This site is now read-only. You can find our new documentation site and support forum for posting questions here.
Be sure to read our welcome blog!
Read group PU field used by BaseRecalibrator
Hi, I was wondering about how GATK handles bam read group info, as behaviour I have observed is not as expected from reading the documentation.

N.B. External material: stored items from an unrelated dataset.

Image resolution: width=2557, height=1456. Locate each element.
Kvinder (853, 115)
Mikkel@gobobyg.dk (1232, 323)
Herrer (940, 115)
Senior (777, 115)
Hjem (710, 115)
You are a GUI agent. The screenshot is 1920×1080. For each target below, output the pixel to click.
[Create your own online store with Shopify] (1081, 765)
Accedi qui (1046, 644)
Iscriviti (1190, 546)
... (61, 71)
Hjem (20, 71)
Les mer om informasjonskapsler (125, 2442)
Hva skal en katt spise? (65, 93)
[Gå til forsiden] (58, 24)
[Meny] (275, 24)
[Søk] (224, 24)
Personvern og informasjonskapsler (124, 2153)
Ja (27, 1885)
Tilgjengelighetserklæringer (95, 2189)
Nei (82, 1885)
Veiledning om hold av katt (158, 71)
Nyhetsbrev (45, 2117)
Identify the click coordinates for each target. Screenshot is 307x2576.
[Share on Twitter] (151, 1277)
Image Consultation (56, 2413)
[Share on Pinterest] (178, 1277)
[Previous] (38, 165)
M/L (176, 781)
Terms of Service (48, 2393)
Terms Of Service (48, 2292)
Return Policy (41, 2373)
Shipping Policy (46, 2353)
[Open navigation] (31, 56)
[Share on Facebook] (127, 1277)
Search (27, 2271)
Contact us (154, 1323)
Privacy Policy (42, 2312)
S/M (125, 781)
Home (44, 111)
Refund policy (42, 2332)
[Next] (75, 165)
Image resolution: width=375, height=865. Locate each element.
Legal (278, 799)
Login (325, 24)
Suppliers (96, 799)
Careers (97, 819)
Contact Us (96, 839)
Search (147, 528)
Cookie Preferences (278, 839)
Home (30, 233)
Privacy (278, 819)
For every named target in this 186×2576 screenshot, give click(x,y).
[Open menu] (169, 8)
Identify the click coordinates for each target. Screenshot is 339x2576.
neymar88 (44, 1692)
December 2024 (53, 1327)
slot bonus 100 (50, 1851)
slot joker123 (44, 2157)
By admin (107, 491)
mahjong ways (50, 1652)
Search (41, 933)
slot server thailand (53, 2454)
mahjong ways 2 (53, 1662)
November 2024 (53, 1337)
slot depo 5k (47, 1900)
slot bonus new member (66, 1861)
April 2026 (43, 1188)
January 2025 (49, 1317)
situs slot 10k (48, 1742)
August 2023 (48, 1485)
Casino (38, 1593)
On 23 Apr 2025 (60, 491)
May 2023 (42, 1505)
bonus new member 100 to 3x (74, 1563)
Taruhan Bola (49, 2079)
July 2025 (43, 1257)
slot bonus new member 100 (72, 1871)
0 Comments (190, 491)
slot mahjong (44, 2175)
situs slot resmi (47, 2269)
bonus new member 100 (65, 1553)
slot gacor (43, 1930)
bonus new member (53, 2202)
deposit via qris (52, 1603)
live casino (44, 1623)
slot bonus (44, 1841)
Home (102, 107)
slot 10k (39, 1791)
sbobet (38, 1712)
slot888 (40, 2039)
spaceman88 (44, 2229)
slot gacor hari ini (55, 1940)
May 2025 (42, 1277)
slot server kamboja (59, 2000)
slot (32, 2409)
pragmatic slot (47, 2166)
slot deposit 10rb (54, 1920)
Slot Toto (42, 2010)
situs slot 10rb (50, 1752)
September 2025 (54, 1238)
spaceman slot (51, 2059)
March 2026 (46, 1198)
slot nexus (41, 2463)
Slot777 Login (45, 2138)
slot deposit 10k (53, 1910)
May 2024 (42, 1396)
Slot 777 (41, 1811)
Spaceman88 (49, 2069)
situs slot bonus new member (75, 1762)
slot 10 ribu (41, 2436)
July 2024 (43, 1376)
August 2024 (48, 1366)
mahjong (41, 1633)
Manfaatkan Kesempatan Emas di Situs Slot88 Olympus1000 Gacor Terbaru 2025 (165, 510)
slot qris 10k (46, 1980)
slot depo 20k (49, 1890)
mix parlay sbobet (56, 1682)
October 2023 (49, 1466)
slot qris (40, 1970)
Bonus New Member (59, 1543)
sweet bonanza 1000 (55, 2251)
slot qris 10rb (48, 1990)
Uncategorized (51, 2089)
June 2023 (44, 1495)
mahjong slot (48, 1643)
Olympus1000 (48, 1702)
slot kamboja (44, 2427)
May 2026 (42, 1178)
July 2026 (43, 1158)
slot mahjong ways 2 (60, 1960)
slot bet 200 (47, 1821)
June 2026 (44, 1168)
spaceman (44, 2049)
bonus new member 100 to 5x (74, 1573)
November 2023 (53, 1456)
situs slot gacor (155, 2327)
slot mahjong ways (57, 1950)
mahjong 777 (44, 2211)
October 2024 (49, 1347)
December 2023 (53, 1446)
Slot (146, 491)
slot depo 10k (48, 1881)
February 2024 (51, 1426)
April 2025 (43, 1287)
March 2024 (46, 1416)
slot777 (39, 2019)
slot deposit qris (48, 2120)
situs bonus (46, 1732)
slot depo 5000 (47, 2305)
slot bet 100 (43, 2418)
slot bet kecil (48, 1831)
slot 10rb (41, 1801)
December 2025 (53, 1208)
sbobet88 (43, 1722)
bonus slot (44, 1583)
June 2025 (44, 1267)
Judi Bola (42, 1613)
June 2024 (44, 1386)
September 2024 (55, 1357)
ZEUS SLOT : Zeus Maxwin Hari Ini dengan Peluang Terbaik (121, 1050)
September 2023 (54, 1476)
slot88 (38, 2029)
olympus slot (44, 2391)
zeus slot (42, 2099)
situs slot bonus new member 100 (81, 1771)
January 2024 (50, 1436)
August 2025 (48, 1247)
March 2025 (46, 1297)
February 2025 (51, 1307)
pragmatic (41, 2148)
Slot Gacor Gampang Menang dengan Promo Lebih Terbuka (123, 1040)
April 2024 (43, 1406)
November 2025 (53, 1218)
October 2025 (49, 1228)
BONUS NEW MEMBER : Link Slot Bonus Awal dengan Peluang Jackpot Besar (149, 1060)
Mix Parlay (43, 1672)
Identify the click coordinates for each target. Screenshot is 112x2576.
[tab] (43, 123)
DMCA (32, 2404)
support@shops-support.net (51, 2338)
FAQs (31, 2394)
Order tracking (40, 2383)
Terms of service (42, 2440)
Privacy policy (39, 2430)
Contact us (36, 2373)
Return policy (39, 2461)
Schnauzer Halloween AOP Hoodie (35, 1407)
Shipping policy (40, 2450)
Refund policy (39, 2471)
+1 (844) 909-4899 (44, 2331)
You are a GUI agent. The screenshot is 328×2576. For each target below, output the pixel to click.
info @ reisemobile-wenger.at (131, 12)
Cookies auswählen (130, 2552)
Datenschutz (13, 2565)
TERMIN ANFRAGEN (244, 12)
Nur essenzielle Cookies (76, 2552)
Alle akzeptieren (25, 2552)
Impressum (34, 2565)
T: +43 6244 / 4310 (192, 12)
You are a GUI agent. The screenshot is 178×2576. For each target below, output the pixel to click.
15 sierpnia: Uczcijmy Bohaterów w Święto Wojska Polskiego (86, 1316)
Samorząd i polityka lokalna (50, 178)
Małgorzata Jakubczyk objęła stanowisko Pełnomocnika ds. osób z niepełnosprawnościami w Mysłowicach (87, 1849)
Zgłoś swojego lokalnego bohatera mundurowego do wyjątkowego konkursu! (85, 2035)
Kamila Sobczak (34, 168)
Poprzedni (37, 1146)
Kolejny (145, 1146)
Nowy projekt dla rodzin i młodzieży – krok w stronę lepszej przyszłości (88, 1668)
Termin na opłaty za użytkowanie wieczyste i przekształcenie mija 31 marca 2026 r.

I am running a comparison of different illumina platforms, using the same library, so have given my bam files RG info that I think reflects this:
@RG ID:2_1 PL:ILLUMINA PU:Platform1_FCA LB:Sample2 DT:2013-09-01T01:00:00+0100 SM:Sample2_Platform1 @RG ID:2_2 PL:ILLUMINA PU:Platform2_FCB LB:Sample2 DT:2013-07-17T01:00:00+0100 SM:Sample2_Platform2 @RG ID:2_3 PL:ILLUMINA PU:Platform3_FCC LB:Sample2 DT:2014-05-16T01:00:00+0100 SM:Sample2_Platform3
(IDs changed to something more generic)
I have run BaseRecalibrator, and the read group results are broken down by the PU field:
ReadGroup EventType EmpiricalQuality EstimatedQReported Observations Errors Platform1_FCA M 28.2433 28.1998 6283676400.00 9416437.03 Platform1_FCA I 41.2350 45.0000 6283676400.00 472843.68 Platform1_FCA D 40.2707 45.0000 6283676400.00 590401.90 Platform2_FCB M 28.7442 30.5860 258157515.00 344716.76 Platform2_FCB I 44.4728 45.0000 258157515.00 9216.35 Platform2_FCB D 41.1310 45.0000 258157515.00 19896.01 Platform3_FCC M 22.9983 23.2025 2510670817.00 12588158.43 Platform3_FCC I 44.0934 45.0000 2510670817.00 97824.77 Platform3_FCC D 41.1932 45.0000 2510670817.00 190753.01
This is not what I would expect given that the FAQ for GATK states We do not require value for the CN, DS, DT, PG, PI, or PU fields.
I would expect that the RG ID field is used, that is the unique identifier for the Read group, and is by definition unique.
Failing that I would expect the SM field to be used as this is stated as being used in the GATK documentation and is unique in my bam file.
I'm guessing GATK would use the LB field preferentially but as this is not unique in my case it uses something else that is.
I can find no errors or warnings about this in the output or stdout/stderr.
I'm wondering what would happen when I add a second sample, with the same PU IDs?
Can anyone clarify how GATK BaseRecalibrator (and other tools) handle read group fields, especially where LB is the same for multiple read groups?
I need to know if I am using the RG fields correctly for my experiment, and also so that the end results of the GATK pipeline best reflect what I am trying to analyse.